§ **Source material**
-*-
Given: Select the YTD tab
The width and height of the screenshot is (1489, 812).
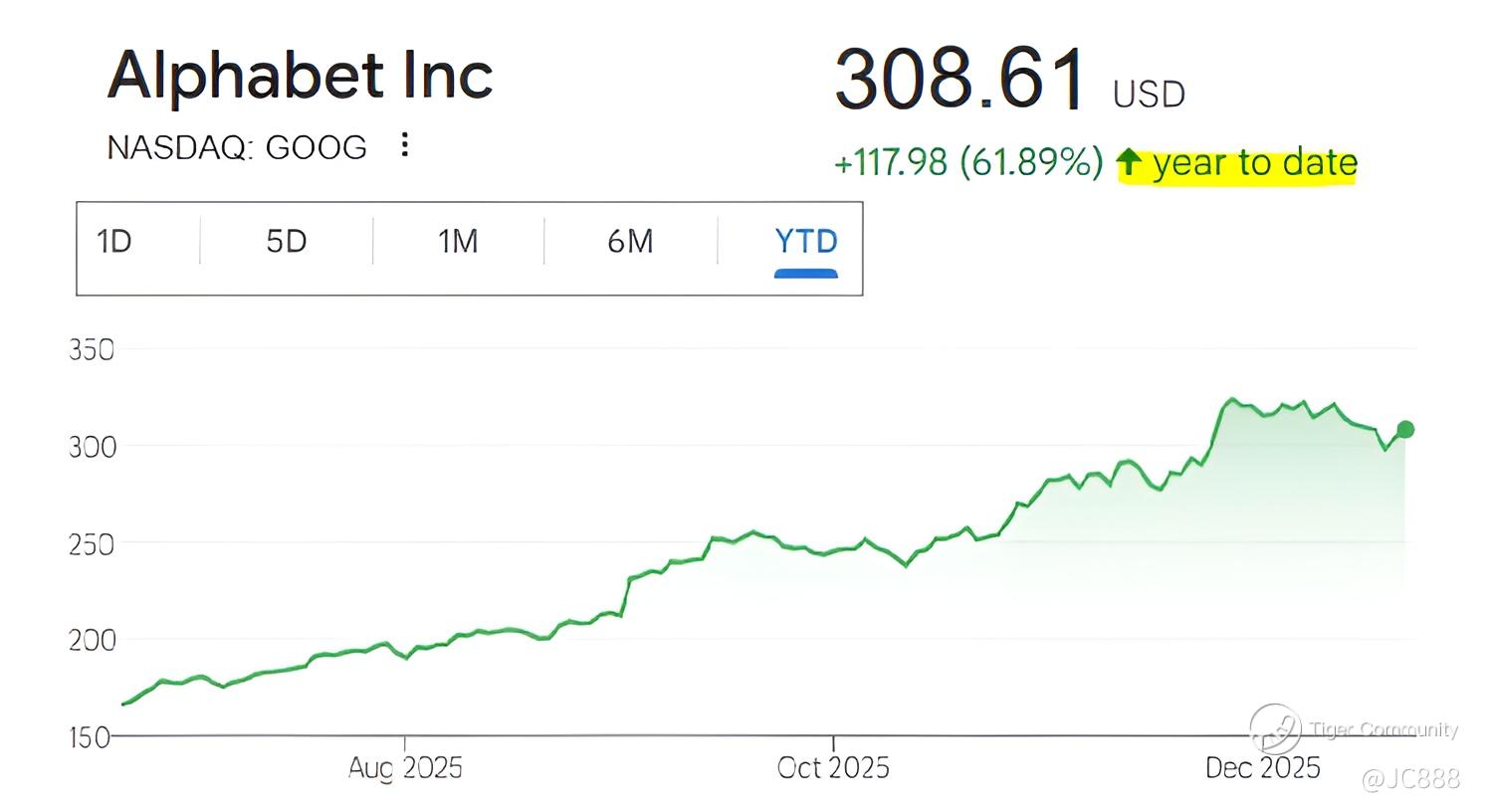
-*-
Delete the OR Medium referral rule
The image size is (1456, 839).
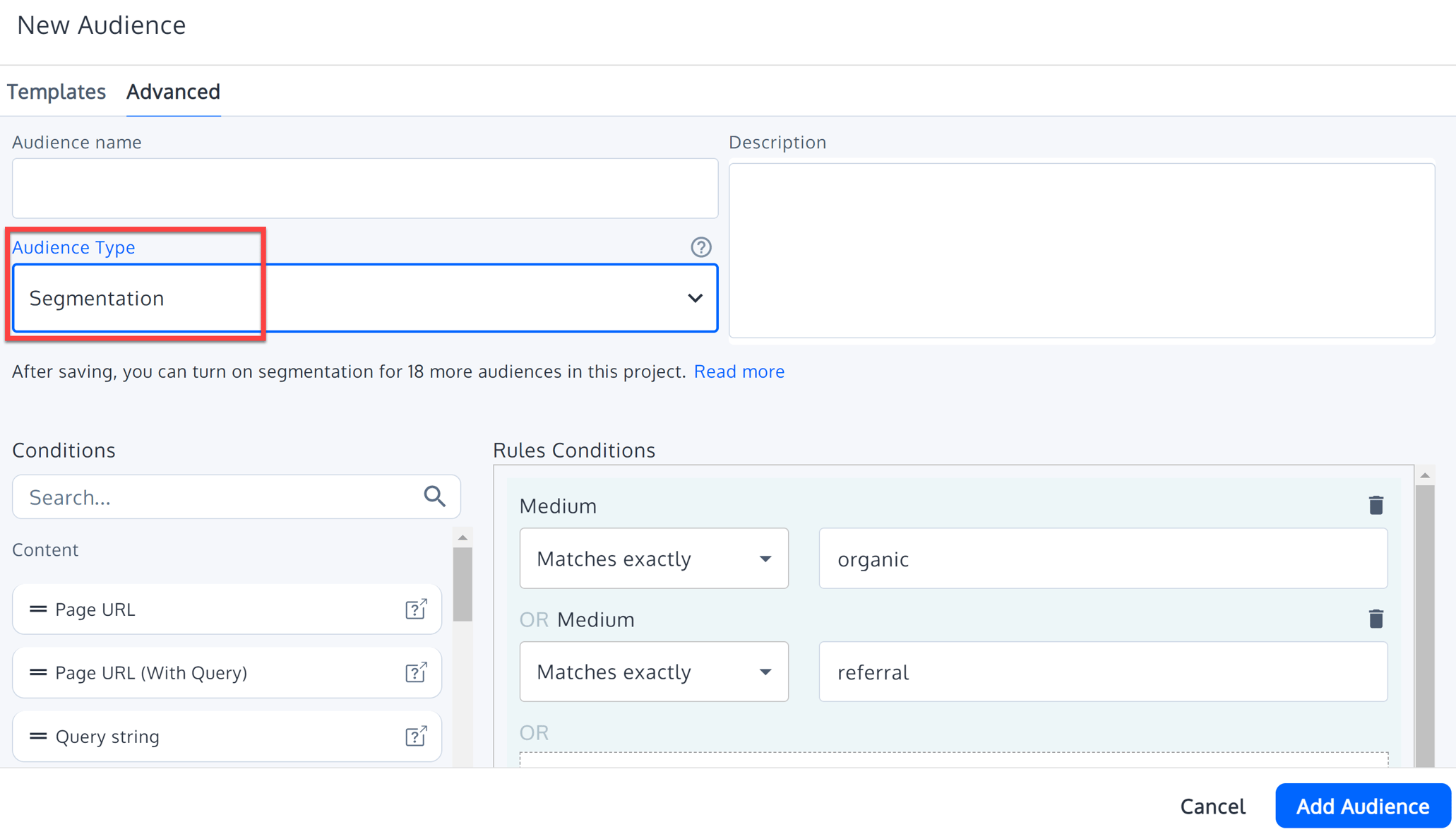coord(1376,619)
-*-
§ **Your goal**
Reproduce the data word for word, from the line that contains "Delete the OR Medium referral rule" up to and including the line that contains "coord(1376,619)". Leave the pictures out of your answer.

§ **Response**
Delete the OR Medium referral rule
The image size is (1456, 839).
coord(1376,619)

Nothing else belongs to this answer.